Time for a Christmas Carol


We are going to have wall to wall Dickens this Christmas. His bicententary has come at an apposite moment: we have never needed his wisdom and his diversion more. He has a strong claim to be our second national writer after Shakespeare, and this must be because we need the moral of his tales as much now as we did when they were written.

Personally I have never got along with Dickens, finding his characters unconvincing and preferring the earthier tales of George Eliot, with the greater depth of relationship and her overwhelming and winning compasion. The ubiquity of Dickens this year has taught me that I was wrong. Dickens's characters are intended to be unreal because his writing is allegorial, not realistic. This is the reason they have daft unconvincing names, but names that tell you immediately what role the character is to play in the morality tale that you are reading (or watching).

The point is most obvious in A Christmas Carol itself, where the unhappy Ebeneezer Scrooge is given the chance to abandon his love affair with his account-book and rejoin the human race. We remember scrooge as a miser, but this is not the role he plays. The Scrooge is actually the businessman driven by the quest for profit rather than people, abandoning love and humanity to commit his time to his enterprise. This book is a tirade against capitalism as powerful as any camp staged outside St. Paul's or any pamphlet from Marx and Engels. It tells how capitalism distorts the human spirit and, most importantly, makes even those who succeed within the narrow and shallow rules of its game, almost as unhappy as it makes the losers. And because capitalism, in its rotten essentials, has not changed, the message is as relevant 200 years on as it was in 1843.

Meanwhile, the characters of Bleak House are fixated by a legal case from which only lawyers gain, the Jarndyce and Jayndyce chancery case standing iconically for the project of any who would dedicate his or her life to the pursuit of financial reward. Many characters in the novel see relationships and health destroyed while they battle for their 'expectations'. The choice of this word throughout the Dickens oeuvre so neatly sums up the way capitalism always offers but never rewards, thereby ensuring a lifetime's unhappy slavery and a perpetual discontent.

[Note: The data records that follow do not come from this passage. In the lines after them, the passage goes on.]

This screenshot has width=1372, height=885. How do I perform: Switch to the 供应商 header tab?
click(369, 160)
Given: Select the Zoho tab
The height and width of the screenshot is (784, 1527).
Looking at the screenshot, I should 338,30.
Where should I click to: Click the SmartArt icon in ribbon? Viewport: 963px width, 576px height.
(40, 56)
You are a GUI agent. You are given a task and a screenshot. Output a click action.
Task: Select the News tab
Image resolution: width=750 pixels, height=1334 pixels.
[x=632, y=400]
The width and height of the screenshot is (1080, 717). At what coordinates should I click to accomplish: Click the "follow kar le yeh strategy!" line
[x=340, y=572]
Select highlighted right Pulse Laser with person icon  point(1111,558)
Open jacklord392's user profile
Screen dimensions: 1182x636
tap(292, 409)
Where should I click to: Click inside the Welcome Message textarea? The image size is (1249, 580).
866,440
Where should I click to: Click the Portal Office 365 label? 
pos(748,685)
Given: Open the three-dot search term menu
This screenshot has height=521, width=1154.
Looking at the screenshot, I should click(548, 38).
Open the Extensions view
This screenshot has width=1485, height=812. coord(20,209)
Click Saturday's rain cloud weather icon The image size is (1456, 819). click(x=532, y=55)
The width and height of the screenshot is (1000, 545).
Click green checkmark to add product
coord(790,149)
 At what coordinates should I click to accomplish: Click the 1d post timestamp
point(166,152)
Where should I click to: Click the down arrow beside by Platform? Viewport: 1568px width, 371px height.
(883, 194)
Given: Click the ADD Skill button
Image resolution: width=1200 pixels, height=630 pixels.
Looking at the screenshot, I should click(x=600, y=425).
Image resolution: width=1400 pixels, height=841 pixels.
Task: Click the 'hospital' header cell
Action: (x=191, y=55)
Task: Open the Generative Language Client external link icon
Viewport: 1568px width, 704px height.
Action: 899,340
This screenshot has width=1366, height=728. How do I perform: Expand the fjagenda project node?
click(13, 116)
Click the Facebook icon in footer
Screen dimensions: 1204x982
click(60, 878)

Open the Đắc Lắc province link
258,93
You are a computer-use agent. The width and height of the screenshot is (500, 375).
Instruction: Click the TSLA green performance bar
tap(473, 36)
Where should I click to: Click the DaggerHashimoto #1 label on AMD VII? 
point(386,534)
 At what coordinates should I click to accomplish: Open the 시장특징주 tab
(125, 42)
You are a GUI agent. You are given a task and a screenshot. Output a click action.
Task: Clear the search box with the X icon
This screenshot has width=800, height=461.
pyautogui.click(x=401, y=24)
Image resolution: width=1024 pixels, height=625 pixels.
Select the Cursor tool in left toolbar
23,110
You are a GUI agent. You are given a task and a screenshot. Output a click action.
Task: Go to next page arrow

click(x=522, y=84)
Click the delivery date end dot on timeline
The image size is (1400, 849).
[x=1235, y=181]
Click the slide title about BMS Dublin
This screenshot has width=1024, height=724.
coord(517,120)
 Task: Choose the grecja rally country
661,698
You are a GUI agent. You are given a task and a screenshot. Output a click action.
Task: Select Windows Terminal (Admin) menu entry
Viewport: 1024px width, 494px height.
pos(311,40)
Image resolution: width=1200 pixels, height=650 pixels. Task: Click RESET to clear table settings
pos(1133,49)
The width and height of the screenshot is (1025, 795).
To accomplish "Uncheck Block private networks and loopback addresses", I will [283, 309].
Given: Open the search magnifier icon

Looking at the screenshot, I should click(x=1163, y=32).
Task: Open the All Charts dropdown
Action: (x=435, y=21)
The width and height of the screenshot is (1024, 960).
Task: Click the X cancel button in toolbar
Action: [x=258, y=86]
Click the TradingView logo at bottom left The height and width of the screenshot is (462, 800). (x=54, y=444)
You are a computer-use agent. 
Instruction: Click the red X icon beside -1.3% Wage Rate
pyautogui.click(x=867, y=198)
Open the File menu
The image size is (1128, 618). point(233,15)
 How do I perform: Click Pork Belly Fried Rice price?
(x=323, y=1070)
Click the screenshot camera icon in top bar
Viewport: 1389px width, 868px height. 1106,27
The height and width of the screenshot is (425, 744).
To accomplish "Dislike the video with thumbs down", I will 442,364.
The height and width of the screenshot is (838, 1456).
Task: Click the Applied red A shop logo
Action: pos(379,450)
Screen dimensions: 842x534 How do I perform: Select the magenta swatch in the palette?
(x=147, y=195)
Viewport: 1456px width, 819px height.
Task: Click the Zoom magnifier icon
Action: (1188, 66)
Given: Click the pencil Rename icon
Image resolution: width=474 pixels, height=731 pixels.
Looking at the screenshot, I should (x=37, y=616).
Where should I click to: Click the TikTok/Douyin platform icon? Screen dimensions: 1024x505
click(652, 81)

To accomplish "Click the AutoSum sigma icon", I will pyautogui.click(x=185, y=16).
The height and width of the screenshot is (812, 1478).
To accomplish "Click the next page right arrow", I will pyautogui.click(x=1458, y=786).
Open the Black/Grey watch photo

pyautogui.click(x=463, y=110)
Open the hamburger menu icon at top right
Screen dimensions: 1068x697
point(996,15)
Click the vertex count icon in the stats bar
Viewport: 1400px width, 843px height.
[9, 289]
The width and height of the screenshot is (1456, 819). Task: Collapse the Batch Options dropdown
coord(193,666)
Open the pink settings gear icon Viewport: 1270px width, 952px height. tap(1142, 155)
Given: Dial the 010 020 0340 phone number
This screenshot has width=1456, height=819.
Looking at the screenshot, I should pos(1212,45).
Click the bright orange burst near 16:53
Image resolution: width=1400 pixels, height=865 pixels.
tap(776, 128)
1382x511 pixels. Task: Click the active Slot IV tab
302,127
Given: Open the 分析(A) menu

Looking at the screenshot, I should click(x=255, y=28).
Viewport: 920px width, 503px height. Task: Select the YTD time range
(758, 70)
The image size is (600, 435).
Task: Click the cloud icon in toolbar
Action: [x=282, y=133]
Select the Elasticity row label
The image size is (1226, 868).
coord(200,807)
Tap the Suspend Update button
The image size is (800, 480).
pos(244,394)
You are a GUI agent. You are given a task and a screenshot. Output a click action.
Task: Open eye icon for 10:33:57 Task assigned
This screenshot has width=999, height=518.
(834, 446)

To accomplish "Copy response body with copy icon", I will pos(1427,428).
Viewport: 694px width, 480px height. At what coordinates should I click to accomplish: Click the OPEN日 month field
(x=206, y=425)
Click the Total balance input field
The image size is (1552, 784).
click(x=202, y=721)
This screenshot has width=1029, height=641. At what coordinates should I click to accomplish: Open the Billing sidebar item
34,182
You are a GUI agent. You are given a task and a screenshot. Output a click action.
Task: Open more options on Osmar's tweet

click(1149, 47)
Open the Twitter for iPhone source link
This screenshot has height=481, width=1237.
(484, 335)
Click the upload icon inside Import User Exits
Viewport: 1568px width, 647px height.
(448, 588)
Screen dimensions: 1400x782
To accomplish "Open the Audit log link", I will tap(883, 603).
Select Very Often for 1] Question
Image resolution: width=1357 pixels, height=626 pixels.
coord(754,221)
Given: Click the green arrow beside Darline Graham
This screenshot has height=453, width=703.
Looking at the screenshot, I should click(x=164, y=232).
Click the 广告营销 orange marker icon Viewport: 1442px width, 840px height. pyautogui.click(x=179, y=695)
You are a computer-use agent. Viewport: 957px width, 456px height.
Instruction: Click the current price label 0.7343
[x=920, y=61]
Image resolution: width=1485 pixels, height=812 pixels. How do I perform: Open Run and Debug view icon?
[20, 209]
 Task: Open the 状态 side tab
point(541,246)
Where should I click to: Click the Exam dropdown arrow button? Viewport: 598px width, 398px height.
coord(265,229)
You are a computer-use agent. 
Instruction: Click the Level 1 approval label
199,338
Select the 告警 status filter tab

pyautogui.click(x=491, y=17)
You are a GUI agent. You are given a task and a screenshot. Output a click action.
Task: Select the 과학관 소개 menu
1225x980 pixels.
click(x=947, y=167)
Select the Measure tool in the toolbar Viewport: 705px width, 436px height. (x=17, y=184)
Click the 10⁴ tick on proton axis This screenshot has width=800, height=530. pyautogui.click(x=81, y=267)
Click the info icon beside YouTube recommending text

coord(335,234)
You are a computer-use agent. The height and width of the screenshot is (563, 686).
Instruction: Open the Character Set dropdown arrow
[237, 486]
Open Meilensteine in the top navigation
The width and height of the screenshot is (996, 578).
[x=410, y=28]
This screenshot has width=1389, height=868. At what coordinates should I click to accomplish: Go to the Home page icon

At the end of this year during which we saw the 99% who place love and common humanity above profit and power challenge the 1% who are destroying human society and the planet simultaneously, we should congratulate ourselves that this division has been articulated. We must gain in strength as a movement in 2012, but also as individuals we can try to share the Dickensian sense of comfort and joy and remember that both are for life, not just for Christmas.
.

1 comment:

  1. Lovely article. As someone thoroughly cheesed off with Consumer Xmas, the wee bit of joy I do get at this time of the year is by reading Dickens's Christmas Carol.